* _Исходный текст_

====

Галич Александр - Александр Аркадьевич Галич
МЫ ДОЛЖНЫ БЫЛИ С НИМ ВСТРЕТИТЬСЯ
Я был в Париже. Вообще до этого мы с ним виделись в Риме, незадолго там было какое-то действо. Я не помню, кажется, это были Сахаровские слушания. Вот. Ну, и как-то мы знали, что еще увидимся. В городе, то есть в Париже. Вот, и приехал я в Париж, и в этот день в Париже гостили Любимов, Шнитке и Боровский. Шнитке я не знал, Боровского знал. Тогда была история с «Пиковой дамой»[24]. Ну, я-то с «Пиковой дамой» не занимался, потом никто ж не знал, что будет землетрясение. Они туда приехали по делам, вот, так что особо острых разговоров на тему о «Пиковой даме» не было, просто была встреча, мы разговаривали, сначала с Любимовым втроем, потом Любимов куда-то ушел, мы вдвоем остались, потом я пошел. До Саши у меня оставался какой-то люфт такой, который никуда не денешь. И я пошел пешком. Я пошел пешком, дошел до «Мадлен», потом вышел на Пляс де ля Конкорд, потом Трокадеро, прошел все Елисейские Поля, дошел до Этуаль, там рядом Максимов живет, а недалеко где-то там жил Саша, я на этой квартире у него не был. Ну, я думал, зайду сначала к Максимову, позвоню оттуда Саше или раньше припрусь. Вот. Захожу к Максимову, там француженка убирала, и я говорю: «Где Максимов?» Ну я мобилизовал, так сказать, французский язык. «Где Максимов?» Она говорит: «Его нету». Я говорю: «Разрешите мне позвонить». Она говорит: «Пожалуйста». И я позвонил наверх Максимову, наверху у него «Континент». Он говорит: «Зайди ко мне. Поднимись». И мне надо было подняться, но я вместо этого почему-то позвонил Некрасову, почему — это один Бог знает. Позвонил, и там Галя взяла трубку. Вики не было, естественно, она говорит: «Эмма, ты знаешь, какое несчастье случилось, Саша Галич умер». Я говорю: «Как это умер, я к нему иду». Умер. Вот. И тогда я считаю, что я единственный обладатель этого известия. Поднимаюсь наверх и говорю Володе: «Ты знаешь, Саша Галич умер». Он говорит: «Я уже там был, Нюша кричит, все такое. Жуть». А Максимов был в Париже, такой — как всеобщий отец. Он очень человек добрый, и Сашу он любил. Он вообще добрый человек. Вот.

====

* _Задания_
a) Перепишите без изменений фрагмент записей ниже: от строки, содержащей «300 m (42, 227)», до строки, содержащей «News (901, 93)», включая обе.
b) Допишите воспоминание о смерти Александра Галича, начав сразу после его последнего предложения.

* _Выдержки из записей_
====

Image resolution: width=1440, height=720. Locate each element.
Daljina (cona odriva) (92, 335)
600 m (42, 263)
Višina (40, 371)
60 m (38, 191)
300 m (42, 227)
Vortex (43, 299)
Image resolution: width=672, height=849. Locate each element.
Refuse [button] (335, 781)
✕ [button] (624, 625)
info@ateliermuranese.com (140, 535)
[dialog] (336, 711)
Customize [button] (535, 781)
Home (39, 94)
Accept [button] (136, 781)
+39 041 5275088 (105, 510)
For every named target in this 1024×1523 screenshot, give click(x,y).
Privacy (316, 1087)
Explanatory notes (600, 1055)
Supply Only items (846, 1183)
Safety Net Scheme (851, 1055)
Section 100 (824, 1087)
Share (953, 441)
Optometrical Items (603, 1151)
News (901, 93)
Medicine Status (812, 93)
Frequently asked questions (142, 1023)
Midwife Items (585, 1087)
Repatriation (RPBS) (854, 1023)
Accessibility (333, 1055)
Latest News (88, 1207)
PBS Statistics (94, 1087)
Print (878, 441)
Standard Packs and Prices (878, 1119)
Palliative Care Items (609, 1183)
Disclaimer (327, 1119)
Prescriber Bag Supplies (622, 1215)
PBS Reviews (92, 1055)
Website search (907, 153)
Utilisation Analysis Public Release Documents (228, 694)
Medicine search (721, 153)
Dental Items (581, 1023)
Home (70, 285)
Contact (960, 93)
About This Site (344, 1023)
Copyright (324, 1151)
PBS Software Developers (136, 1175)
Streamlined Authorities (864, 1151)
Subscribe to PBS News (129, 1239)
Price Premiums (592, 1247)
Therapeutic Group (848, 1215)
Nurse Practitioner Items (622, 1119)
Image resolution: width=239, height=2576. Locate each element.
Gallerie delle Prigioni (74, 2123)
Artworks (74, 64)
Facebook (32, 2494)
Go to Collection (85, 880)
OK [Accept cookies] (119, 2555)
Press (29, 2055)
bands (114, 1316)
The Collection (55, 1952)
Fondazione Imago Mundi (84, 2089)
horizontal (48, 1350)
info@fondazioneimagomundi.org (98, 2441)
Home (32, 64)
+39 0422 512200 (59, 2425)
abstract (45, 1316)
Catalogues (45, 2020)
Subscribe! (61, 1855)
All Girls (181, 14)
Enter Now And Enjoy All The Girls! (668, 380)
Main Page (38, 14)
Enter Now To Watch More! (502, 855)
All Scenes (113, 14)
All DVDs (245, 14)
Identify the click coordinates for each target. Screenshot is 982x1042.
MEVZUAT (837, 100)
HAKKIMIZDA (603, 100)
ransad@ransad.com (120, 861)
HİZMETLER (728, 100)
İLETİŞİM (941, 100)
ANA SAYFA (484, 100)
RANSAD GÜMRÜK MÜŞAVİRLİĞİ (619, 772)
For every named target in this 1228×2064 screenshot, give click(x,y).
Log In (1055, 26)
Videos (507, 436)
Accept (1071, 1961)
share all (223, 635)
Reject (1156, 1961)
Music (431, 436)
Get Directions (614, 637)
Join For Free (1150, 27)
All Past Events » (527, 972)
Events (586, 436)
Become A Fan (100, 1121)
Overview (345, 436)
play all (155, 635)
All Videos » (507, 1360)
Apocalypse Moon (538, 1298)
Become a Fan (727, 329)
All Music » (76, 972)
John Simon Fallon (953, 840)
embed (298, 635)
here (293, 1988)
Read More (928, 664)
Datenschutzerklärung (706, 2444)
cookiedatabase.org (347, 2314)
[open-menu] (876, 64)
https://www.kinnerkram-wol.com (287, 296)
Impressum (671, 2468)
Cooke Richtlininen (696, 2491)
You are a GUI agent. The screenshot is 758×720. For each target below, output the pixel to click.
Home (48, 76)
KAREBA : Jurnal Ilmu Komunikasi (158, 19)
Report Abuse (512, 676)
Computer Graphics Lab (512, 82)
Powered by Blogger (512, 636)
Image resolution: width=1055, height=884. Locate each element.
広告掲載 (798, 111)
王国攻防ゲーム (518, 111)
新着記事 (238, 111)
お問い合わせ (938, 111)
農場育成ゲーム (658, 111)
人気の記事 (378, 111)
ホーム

====

* _Ответы по порядку_
a)
300 m (42, 227)
Vortex (43, 299)
Image resolution: width=672, height=849. Locate each element.
Refuse [button] (335, 781)
✕ [button] (624, 625)
info@ateliermuranese.com (140, 535)
[dialog] (336, 711)
Customize [button] (535, 781)
Home (39, 94)
Accept [button] (136, 781)
+39 041 5275088 (105, 510)
For every named target in this 1024×1523 screenshot, give click(x,y).
Privacy (316, 1087)
Explanatory notes (600, 1055)
Supply Only items (846, 1183)
Safety Net Scheme (851, 1055)
Section 100 (824, 1087)
Share (953, 441)
Optometrical Items (603, 1151)
News (901, 93)

b)
И какие-то еще там люди были, Любимов пришел, Вася Аксенов пришел, мы сидели. Потом с Викой Некрасовым куда-то ходили, я его домой провожал, он был надрамшись. Причем накануне, не накануне, а в Риме он говорил мне, что он адаптировался, ему хорошо, а тут он мне говорит: «Что тут такое! Идут. Люди, смотри, какие идут. Я же в Москве или в Киеве про всех всё знал. А тут мудак идет, а куда он идет, зачем он идет, а хрен его знает…» Вот. Так мы с ним дошли до Пляс Пигаль романтической, где он там рядом жил. Некрасов был, естественно, раздрызгай по этому случаю, потому что последнее время он тогда не пил и тут, конечно, запил. Мы шли, и там злачный район был, к которому он не имел никакого отношения. Стоит вышибала у барака, а Вика ему говорит, ну, что ты здесь стоишь, мать твою за ногу, ну, что ты здесь стоишь. Ну, я его оттащил, а тот не понимает, в чем дело, стоит такой вполне солидный господин, чего-то такое требует от него. Ну, и проводил его, так сказать, Некрасова. Это был такой день.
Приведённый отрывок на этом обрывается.